Educator Spotlight – Susan Autry

susan-autry💡 Susan Autry has always loved history and wanted to be an educator. After a stint with Charlotte-Mecklenburg Schools, she realized she had a calling to work in higher education.

“Being able to teach at the college level and teaching adults is so gratifying because I can focus on my passion, which is talking about history and telling students the amazing story of our collective past,” Autry said. “There has never been anything else I could conceive of doing professionally.” 😄

That passion has resulted in an award-winning career in the classroom at Central Piedmont. She has served as a Faculty Fellow for the Center for Teaching and Learning, received the Student Government Association Award as voted on by students at the Merancas Campus, and won the Mary W. and Wilton Parr Faculty Teaching Award. 🏆

📚 Autry also received the title of Full Professor and published a two-volume American History college-level textbook with co-author Dr. Edward Lee of Winthrop University that will be available this year.

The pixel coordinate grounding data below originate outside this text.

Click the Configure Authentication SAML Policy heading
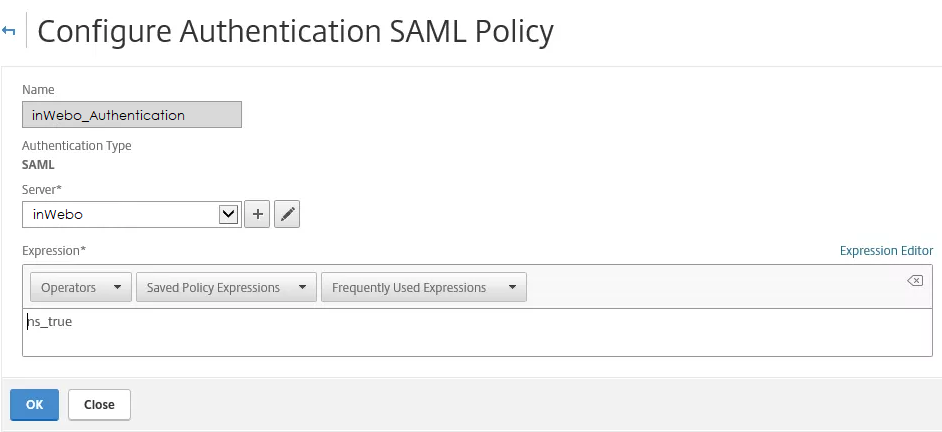[295, 32]
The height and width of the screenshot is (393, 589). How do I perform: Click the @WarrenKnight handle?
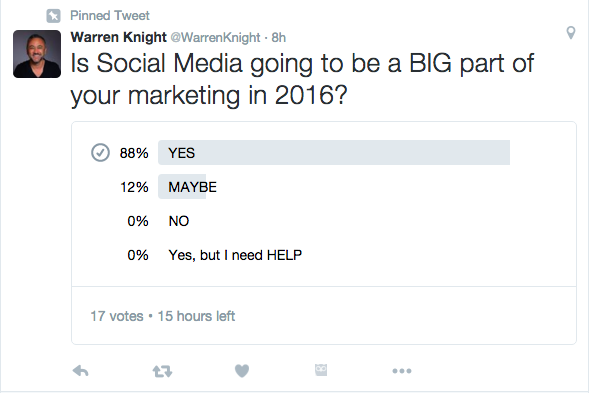[215, 38]
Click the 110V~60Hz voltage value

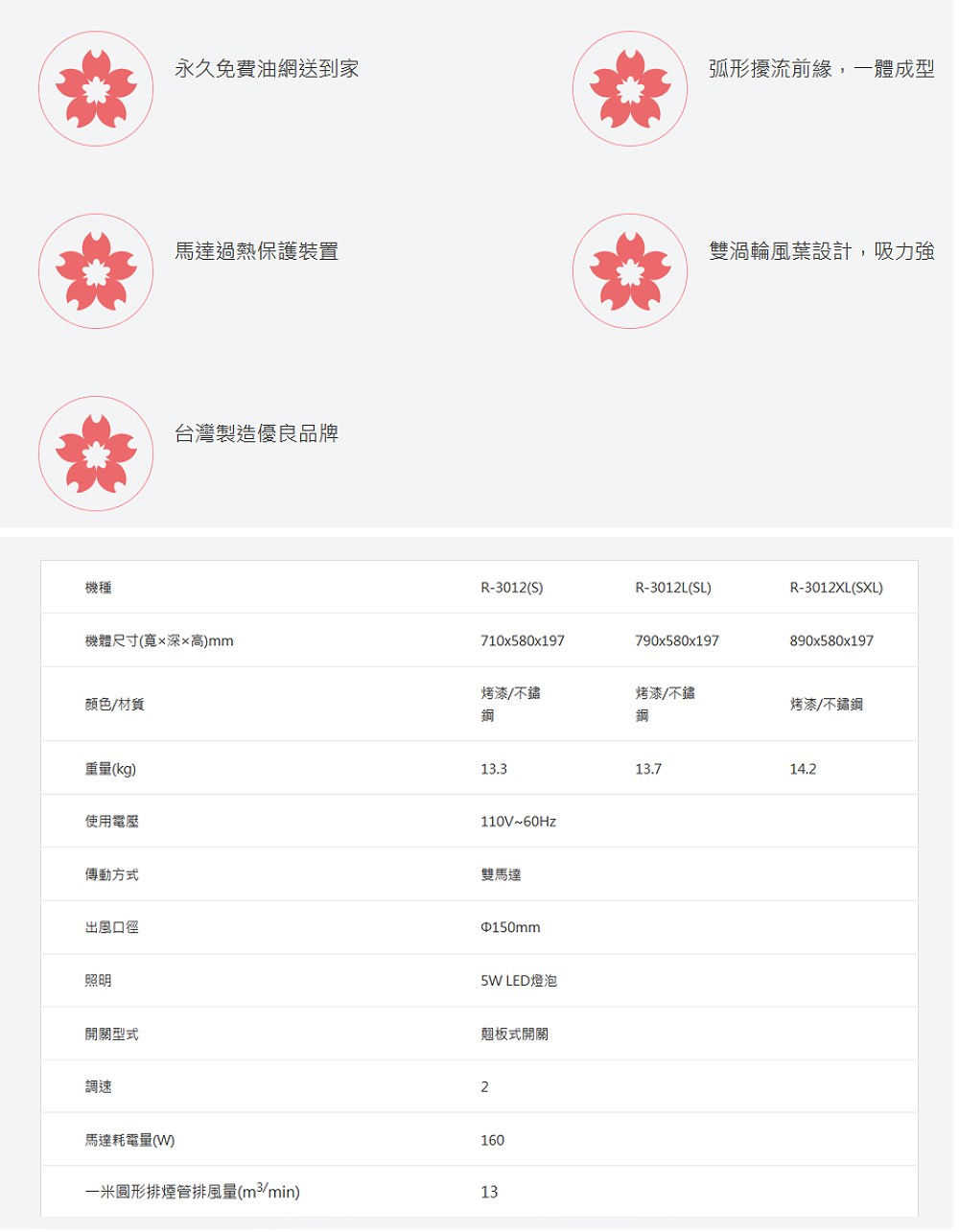(x=518, y=822)
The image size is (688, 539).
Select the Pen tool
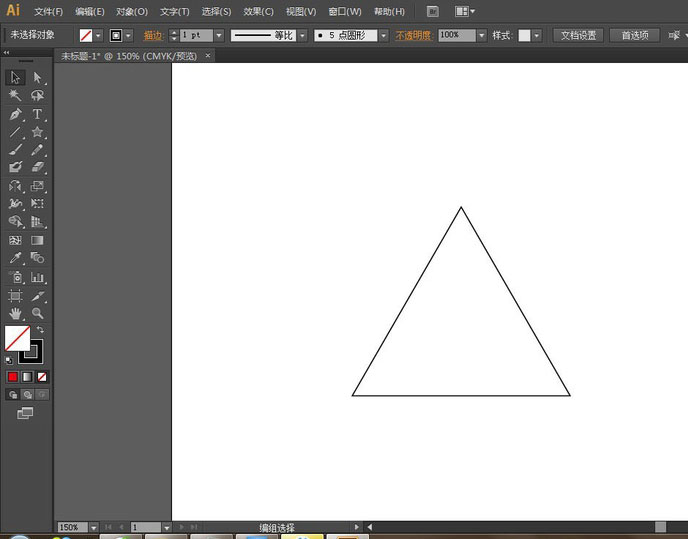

Autry is grateful for the opportunities the college provided her to grow professionally by traveling to conferences, teaching students about history, and the relationships she developed here.

“It has been so meaningful to me,” she said. “The freedom to tell our past to mature students who are engaged and anxious to learn is the greatest possible profession I could ever ask for. Central Piedmont has given me more than I could have ever asked for in a career.”

One of the areas that Autry is most proud of is the quality of education she feels she provides her students, who have told her they learned more and had better experiences at Central Piedmont than at other institutions. Additionally, several have entered the teaching profession as well.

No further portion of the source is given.